The MBTA cut Orange Line service by nearly half this week — almost doubling scheduled wait times for trains — without any public notice, the latest in a long series of inconveniences for riders this year.
Wait times for Orange Line trains ranged from about 13 to 21 minutes during the morning rush hour on Friday, according to MBTA data analyzed by TransitMatters, a public transportation advocacy group. The MBTA operated only six of the 10 trains needed to deliver scheduled service, the group’s online train tracker reported.
The MBTA offered no explanation for the service reduction despite pleas for information from Orange Line riders on its social media pages during Thursday and Friday morning rush hours.
Several hours after an inquiry from the Globe on Friday, MBTA spokesperson Lisa Battiston issued a statement saying that the T had found a “failure in a power cable that may have created some electrical arcing with a nearby train axle” on one of the Orange Line cars during a recent inspection. Further inspections found the issue on nine cars.
Battiston did not respond to questions about why no notice to riders was provided.
According to the Federal Transit Administration, electrical arcing can happen when stray electrical current leaks from a power cable and “flows along a surface contaminated with carbon dust, rust particles, dirt, and grime, eventually finding a path to ground.”

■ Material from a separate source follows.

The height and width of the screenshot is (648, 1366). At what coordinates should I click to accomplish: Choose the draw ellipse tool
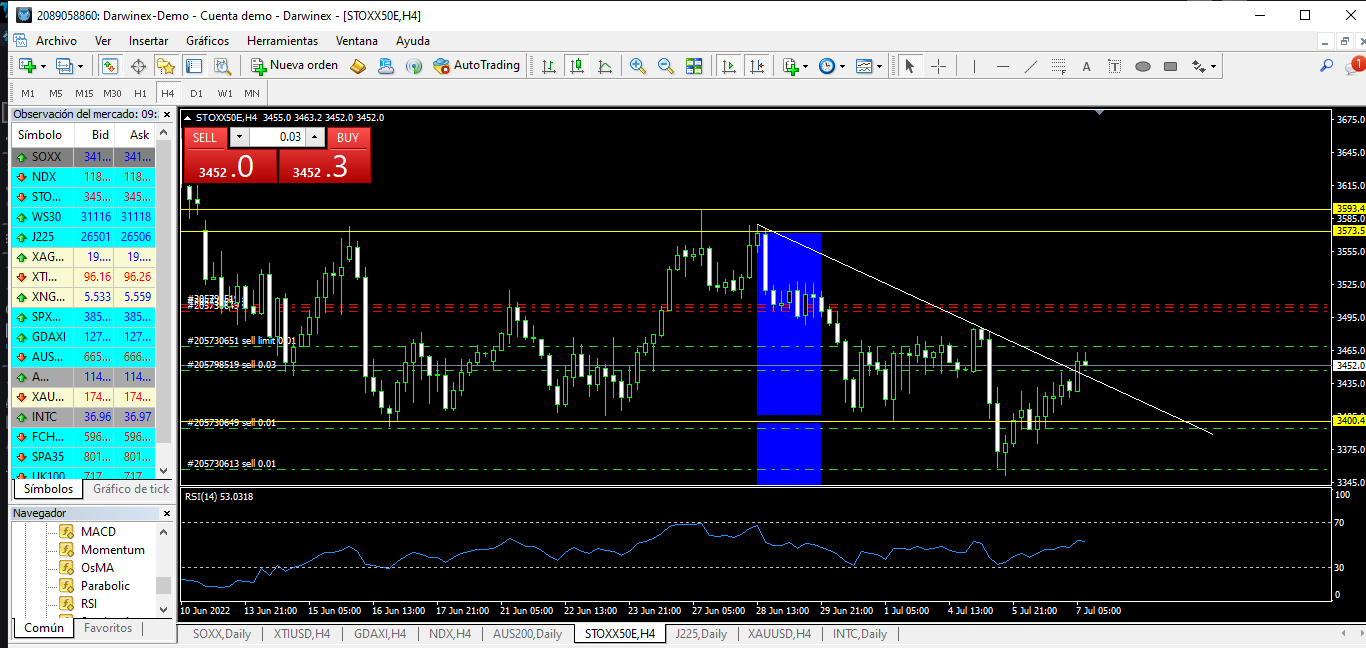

Electrical arcing can burn cables and track infrastructure, cause explosions, damage railcar components, and endanger passengers with smoke in tunnel situations, according to the FTA. The MBTA attributed a 2019 Red Line derailment to electrical arcing that damaged an axle.
The MBTA statement said Orange Line riders “will continue to experience longer headways of about 15 minutes between trains,” and urged riders to subscribe to T alerts for up-to-date information. The T alerts website did not include any information about the reduced Orange Line service until late Friday afternoon.

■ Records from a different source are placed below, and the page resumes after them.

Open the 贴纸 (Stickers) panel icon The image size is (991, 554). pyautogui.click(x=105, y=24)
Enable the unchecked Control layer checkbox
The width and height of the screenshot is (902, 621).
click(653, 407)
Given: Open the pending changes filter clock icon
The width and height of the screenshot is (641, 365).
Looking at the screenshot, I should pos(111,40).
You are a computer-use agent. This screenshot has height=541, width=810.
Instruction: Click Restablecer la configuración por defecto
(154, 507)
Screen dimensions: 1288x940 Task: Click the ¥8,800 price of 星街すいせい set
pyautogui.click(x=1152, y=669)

“For a public agency responsible for moving thousands of people every day to not communicate about this is unacceptable,” said Stacy Thompson, executive director of LivableStreets Alliance, a public transportation advocacy group. “They’ve already cut service so much that any further cuts dramatically impact a person’s ability to get where they need to go.”
Earlier this year, the MBTA was typically using 15 trains on the Orange Line with scheduled waits between trains of 6 to 11 minutes, according to its website. Then, in response to a finding from the FTA that the agency’s operations control center was dangerously understaffed, the T cut subway service on June 20. The T went down to 10 Orange Line trains with scheduled waits of 8 to 11 minutes.

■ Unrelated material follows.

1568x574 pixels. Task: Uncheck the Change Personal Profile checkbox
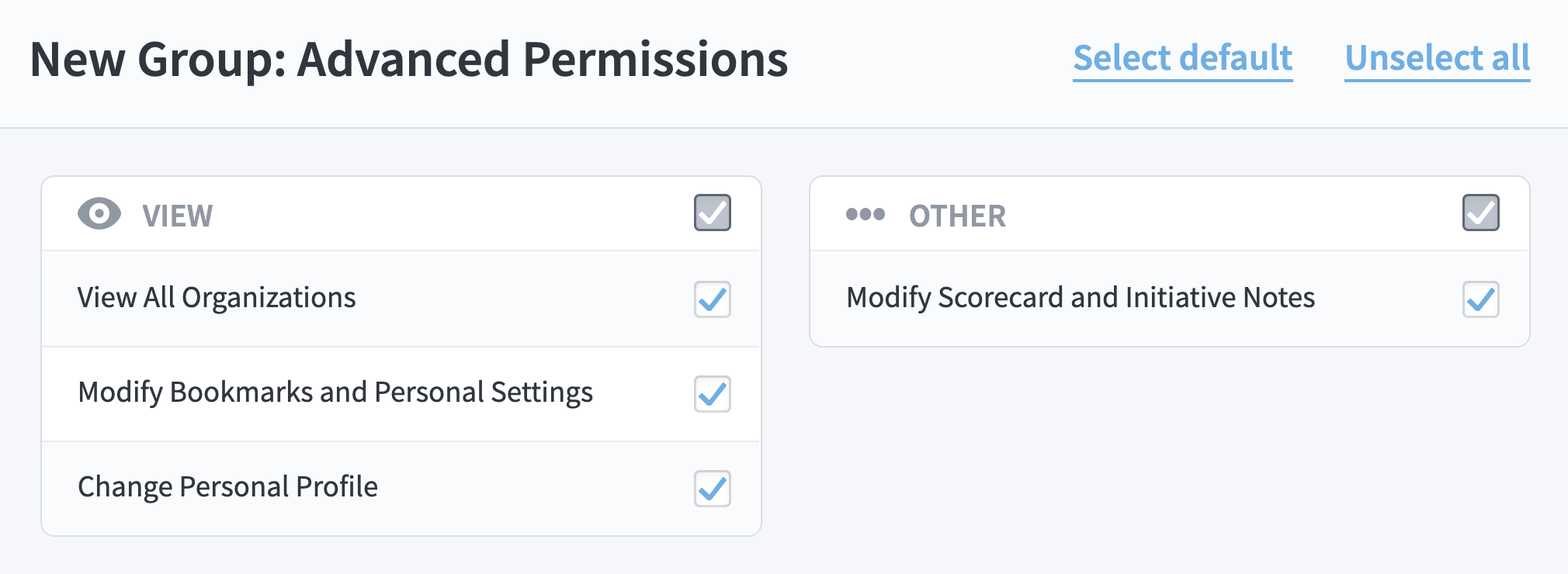713,489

At the time, the T said the cuts would be in place for the summer as it worked to hire more dispatchers, but the agency has since continued the reduced schedule.
The MBTA shut down the Orange Line from Aug. 19 to Sept. 18 for badly needed track repairs.
On Thursday and Friday, the agency used as few as six trains during rush hour, representing nearly half of the trains needed for the reduced schedule.
Battiston, the MBTA spokesperson, said the agency is working with state and federal safety officials on a return-to-service plan for the older model Orange Line cars if they are needed.
The MBTA has been using only new Orange Line trains since the end of the shutdown. The old cars entered service in 1979-1981 and never received a mid-life overhaul typical of subway cars this old. They reached the end of their lifespan in 2006, but the MBTA waited until 2014 to order their replacements. That order, from a new factory in Springfield, has been mired in safety issues and delays.
CRRC, the Chinese manufacturing company producing the cars, is scheduled to deliver the rest of the new Orange Line cars by summer 2023, the T said in September, about 17 months behind schedule.
Briah Cooley takes the Orange Line from her home in Oak Grove to her job at Massachusetts General Hospital.
After enduring the summer service cuts, the monthlong shut down, and lingering slow zones, Cooley, 23, thought the worst was behind her. Then she showed up to the station Thursday. Rather than endure a 20-plus minute wait in the cold, she opted for the commuter rail.
She is consistently running 10 minutes late for work, she said, meaning her patients have to wait longer than they should.
“It’s very stressful trying to get here on time when the T is not working,” she said.